2-11-09: The never-ending day
February 12th, 2009 Posted in Uncategorized | No Comments »Wednesday, February 11 began at 5:15am in Port Moresby, Papua New Guinea. After a quick shower and packing everything that didn’t get packed the night before, I helped myself to breakfast and checked my email again before getting in the taxi at 7am, headed for the airport. Check-in went rather smoothly, although we discovered that my itinerary required me to get an Australian visa (which they were able to handle at the POM airport), and I found myself with some time to kill before my 9:40 flight (which left at 10). I occupied some of that time by buying a six-pack of South Pacific beer for the brothers as a souvenir at the duty-free. Unfortunately, they’ll never get it—it was confiscated by customs in Sydney. I guess it’s the thought that counts, right?
It was an uneventful (thankfully!) flight from POM to Brisbane, and then I grabbed my bag, went through customs, checked my bag in again for a domestic flight to Sydney, took the train to the domestic terminal, and had just enough time to buy a bottle of water before boarding the plane to Sydney. Then in Sydney it was another transfer from the domestic to international terminals before it was time to go through customs again (this time for departing Australia). This layover was a little longer, which gave me time to peruse the duty-free in Australia (I bought crocodile and kangaroo jerky to replace the confiscated beer) before hopping on a nine hour flight from Sydney to Honolulu, most of which I slept through (thankfully).
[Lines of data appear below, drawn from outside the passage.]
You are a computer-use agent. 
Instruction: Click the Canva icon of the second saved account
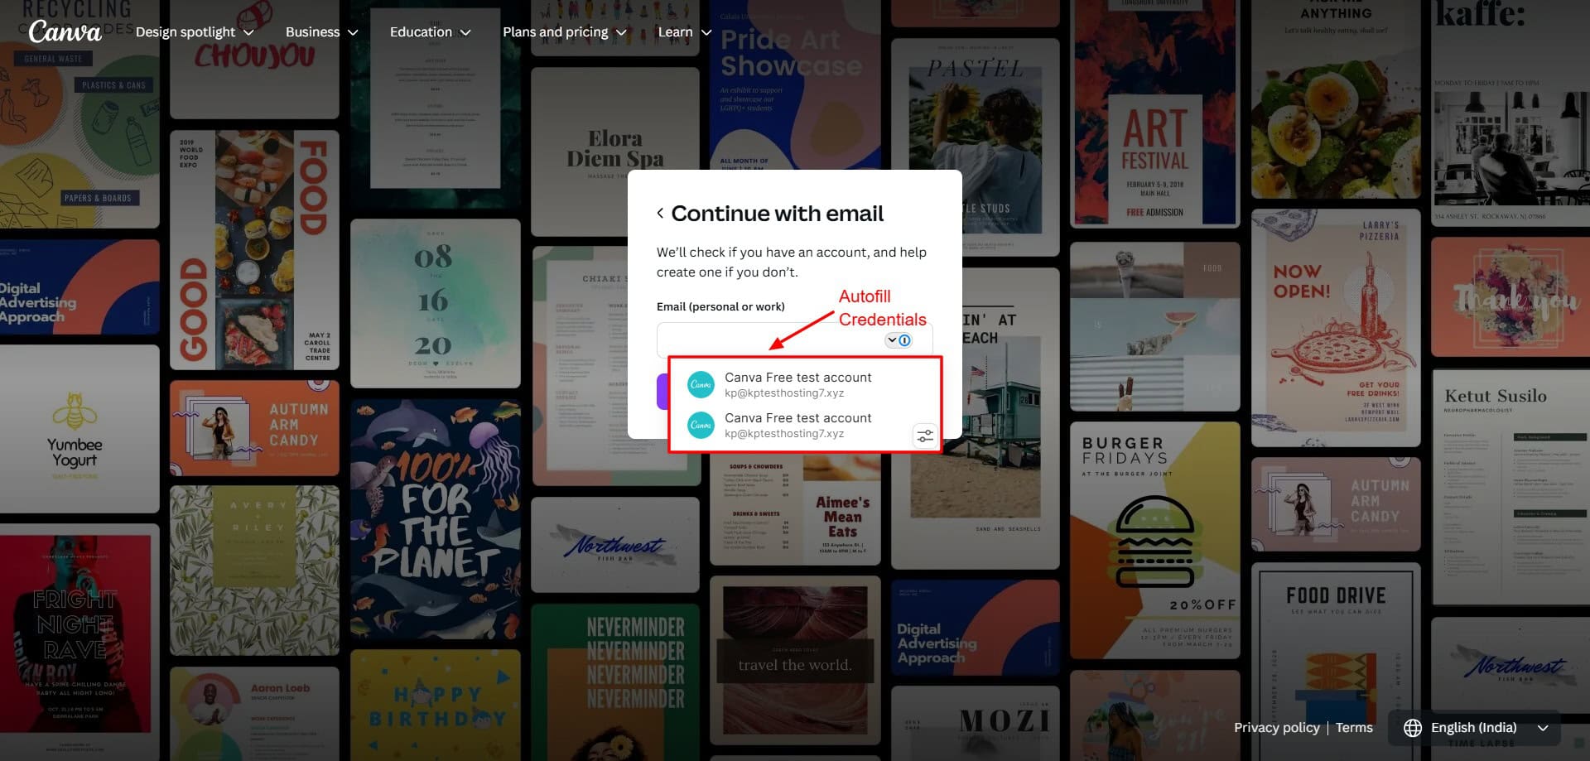(x=701, y=425)
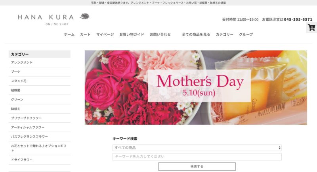Select スタンド花 category in sidebar
Screen dimensions: 317x172
click(40, 81)
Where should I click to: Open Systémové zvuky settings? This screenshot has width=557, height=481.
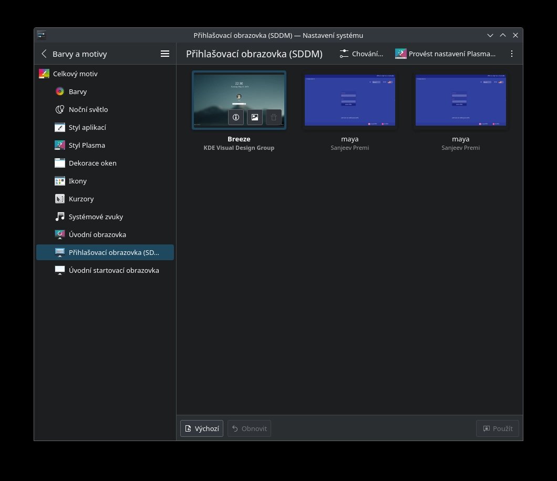click(x=96, y=217)
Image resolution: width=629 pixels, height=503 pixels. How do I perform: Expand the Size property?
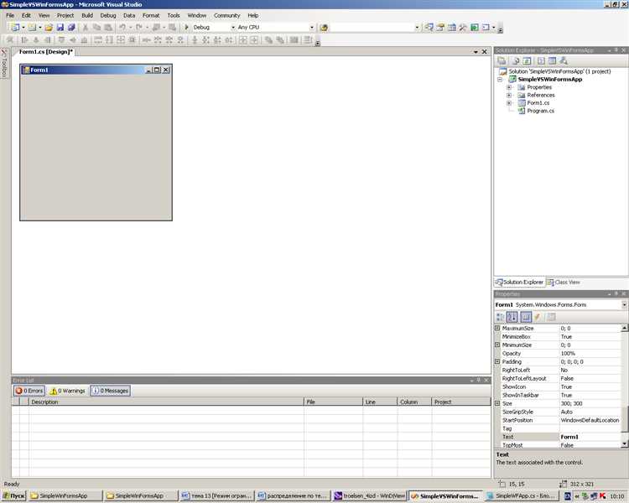click(497, 403)
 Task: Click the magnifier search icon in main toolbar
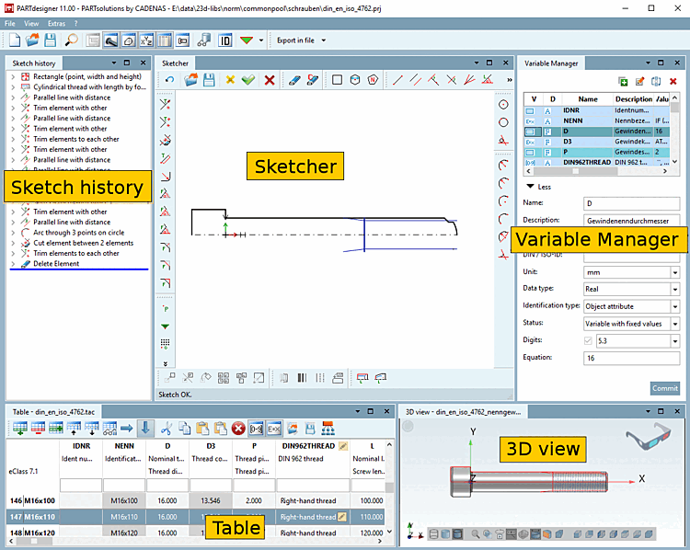(71, 40)
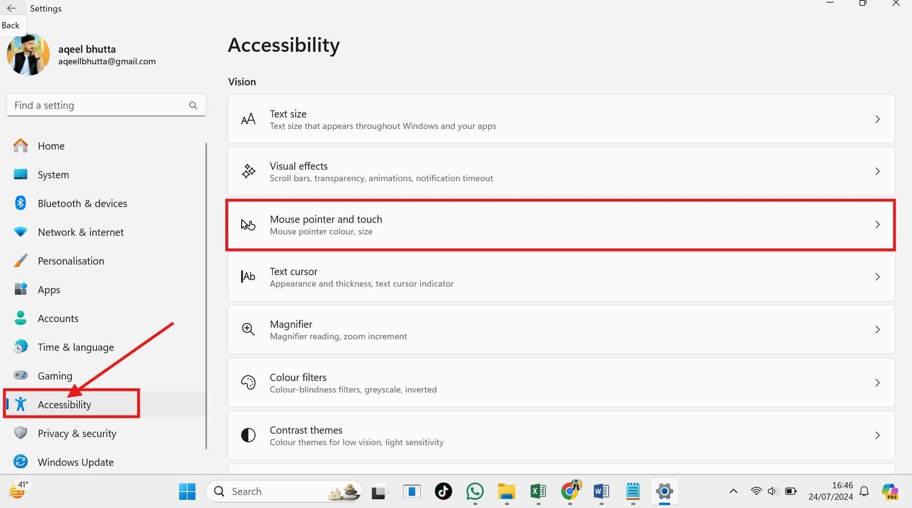Show hidden icons in system tray
This screenshot has height=508, width=912.
pyautogui.click(x=733, y=491)
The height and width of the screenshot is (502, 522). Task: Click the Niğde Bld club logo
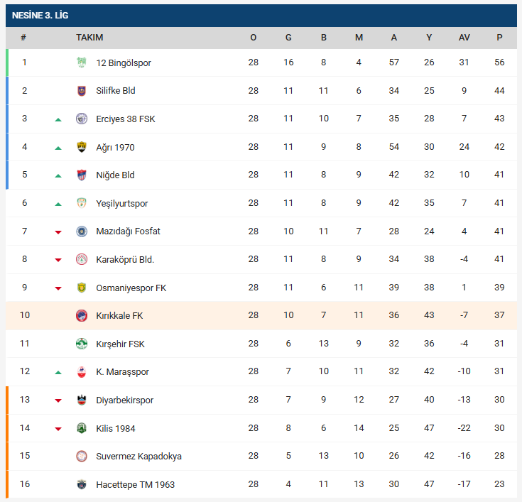point(81,175)
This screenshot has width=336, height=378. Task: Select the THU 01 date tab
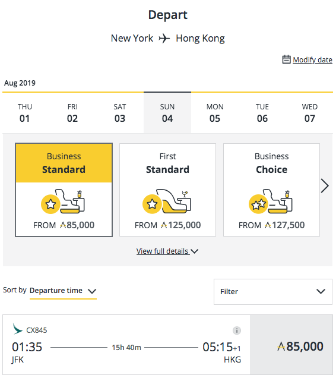pos(25,113)
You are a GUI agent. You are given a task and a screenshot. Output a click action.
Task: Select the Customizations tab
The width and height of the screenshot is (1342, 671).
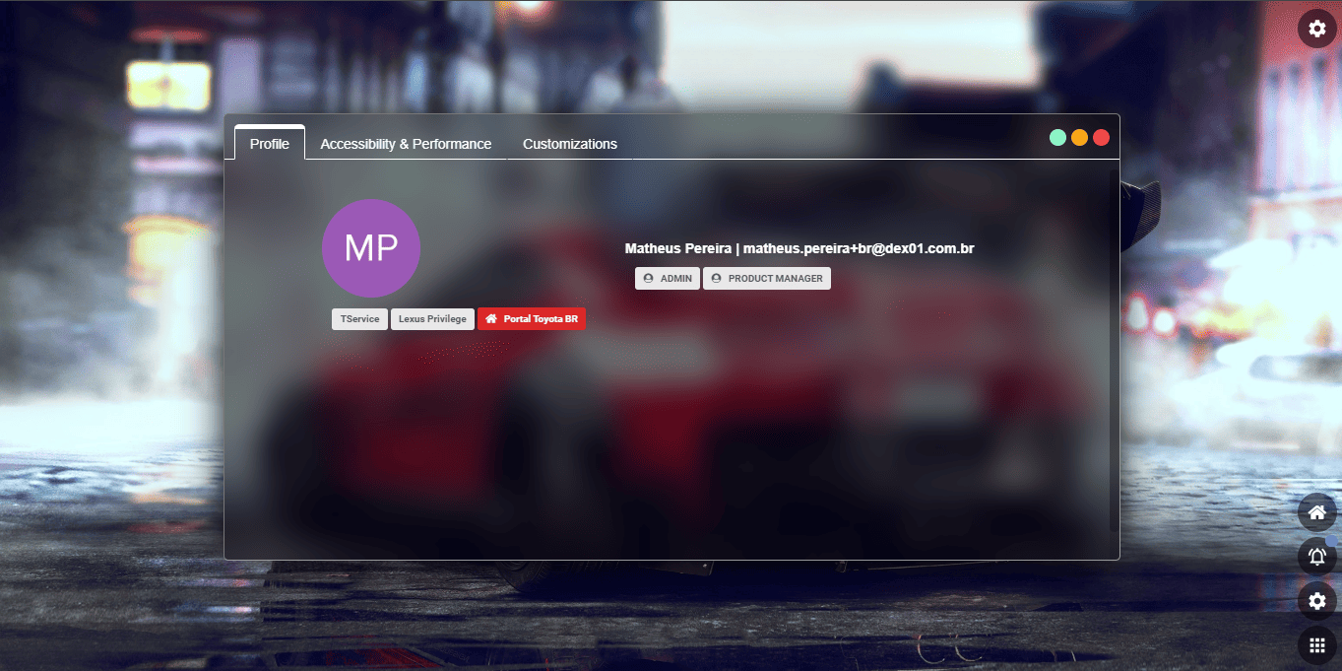point(569,144)
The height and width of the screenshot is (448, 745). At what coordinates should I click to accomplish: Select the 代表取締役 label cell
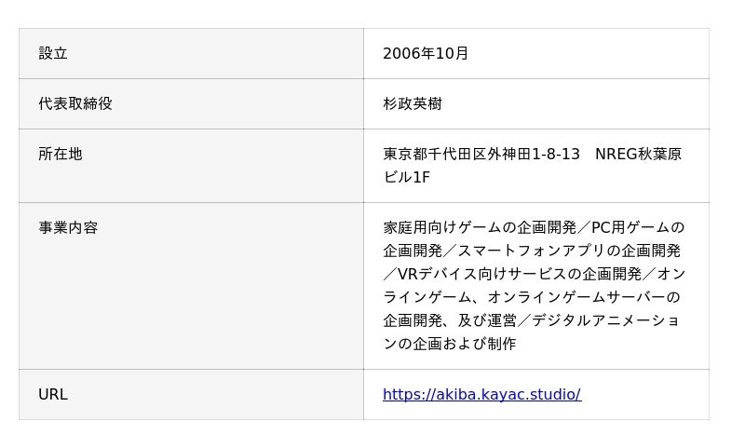pos(75,103)
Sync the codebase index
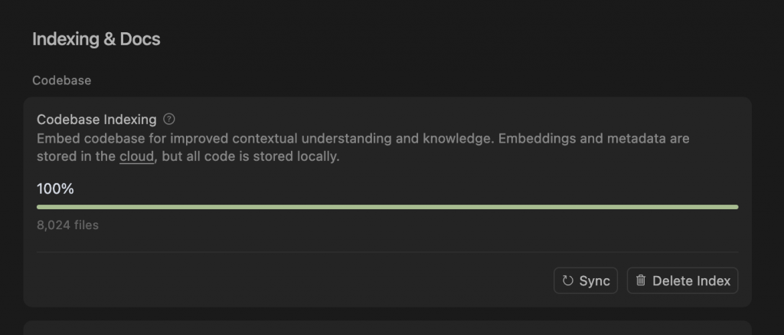Screen dimensions: 784x335 (x=586, y=281)
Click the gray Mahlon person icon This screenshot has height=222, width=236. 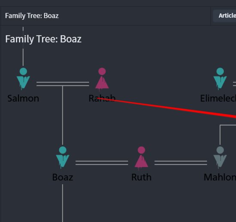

I was awake for the last two or three hours, which gave me time to start reading a book I bought at the Sydney airport called A Doctor’s War, by Rowley Richards, a former Australian Regimental Medical Officer who was captured in Malaysia during the Second World War; the book is from his diaries of his time spent in the POW camp. I’m not done with it yet, but so far, it’s an amazing book, right up there with A Surgeon In Combat by an American Army battalion surgeon in Europe during this same period. Many of the things Dr. Richards writes about I have experienced myself as a young, future medical officer in the Army in a time of war. One thing that really rang true to me is his descriptions about his excitement about seeing combat, which in the wisdom of his older years (after having been a POW) he scoffs at as youthful ignorance. I will admit, I have experienced the same anticipation about deployment, which I am sure will happen, it is just a matter of when and where. I know it is youthful ignorance, and I know that my preconceptions about what the life of a doctor is like in a combat zone are probably 90% false, but those feelings are still there, and I am sure that someday, like Dr. Richards, I will look back and wonder why I looked forward (if that is the right term) to being deployed. Still, what I have read so far is very powerful, and I’m very impressed with what Dr. Richards went through and how he managed to continue working as a RMO during his time as a POW. And all of that was in the tropics, so he was dealing with things like malaria and dengue fever and tropical ulcers, most of the time without any medications (the Japanese confiscated their medicines); he wrote about applying good hygiene and preventive measures in a time when such ideas weren’t popular at all. He’s now a preventive and occupational medicine physician (well, he’s now semi-retired, but he was a preventive/occupational medicine physician), so there’s another reason for me to look up to him. I hope if I’m ever in conditions half as bad as he faced that I can show the same initiative and integrity that he writes about.
But anyway, back to the never-ending day. I ended up landing in Honolulu around 9am, still on Wed. Feb. 11—in other words, I landed before I left PNG, which made me laugh. I had to calculate time zones to determine if I should take my anti-malarials or not (I did, including my first dose of my terminal prophylaxis on primaquine), and then wasted time on the internet in the Honolulu airport (I would have rather been at the beach, but we don’t always get what we want) until it was time to board for the last leg of today’s flying, a five-hour flight from Honolulu to Los Angeles, where I will be for a few days for the American College of Preventive Medicine conference. I’m still on that flight as I’m writing this, to be posted later.
Overall, it’s an exhausting 30 hours of travel time (not counting my flights from Kikori to POM “yesterday”)—all of which spans 11 hours on the clock (10am in PNG to 9pm in LA). I’m just hoping that my sleep won’t be so disrupted that I’ll miss out on important parts of the conference.